[Task to complete]
Print every record below exactly as it stands.

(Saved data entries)
==*==

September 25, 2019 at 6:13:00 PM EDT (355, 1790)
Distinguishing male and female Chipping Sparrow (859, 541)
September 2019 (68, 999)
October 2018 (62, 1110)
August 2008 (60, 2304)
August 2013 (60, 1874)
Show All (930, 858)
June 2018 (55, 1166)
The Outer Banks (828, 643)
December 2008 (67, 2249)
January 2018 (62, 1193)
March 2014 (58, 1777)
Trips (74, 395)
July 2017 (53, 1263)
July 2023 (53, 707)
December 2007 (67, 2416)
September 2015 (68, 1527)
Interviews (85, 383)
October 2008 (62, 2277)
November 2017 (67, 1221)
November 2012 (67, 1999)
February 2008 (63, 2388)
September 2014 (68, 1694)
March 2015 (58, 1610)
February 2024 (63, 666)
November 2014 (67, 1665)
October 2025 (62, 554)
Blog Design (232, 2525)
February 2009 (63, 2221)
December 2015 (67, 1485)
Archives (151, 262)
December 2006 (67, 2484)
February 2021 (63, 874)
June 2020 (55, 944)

==*==

[Written solution]
September 25, 2019 at 6:13:00 PM EDT (355, 1790)
Distinguishing male and female Chipping Sparrow (859, 541)
September 2019 (68, 999)
October 2018 (62, 1110)
August 2008 (60, 2304)
August 2013 (60, 1874)
Show All (930, 858)
June 2018 (55, 1166)
The Outer Banks (828, 643)
December 2008 (67, 2249)
January 2018 (62, 1193)
March 2014 (58, 1777)
Trips (74, 395)
July 2017 (53, 1263)
July 2023 (53, 707)
December 2007 (67, 2416)
September 2015 (68, 1527)
Interviews (85, 383)
October 2008 (62, 2277)
November 2017 (67, 1221)
November 2012 (67, 1999)
February 2008 (63, 2388)
September 2014 (68, 1694)
March 2015 (58, 1610)
February 2024 (63, 666)
November 2014 (67, 1665)
October 2025 (62, 554)
Blog Design (232, 2525)
February 2009 (63, 2221)
December 2015 (67, 1485)
Archives (151, 262)
December 2006 (67, 2484)
February 2021 (63, 874)
June 2020 (55, 944)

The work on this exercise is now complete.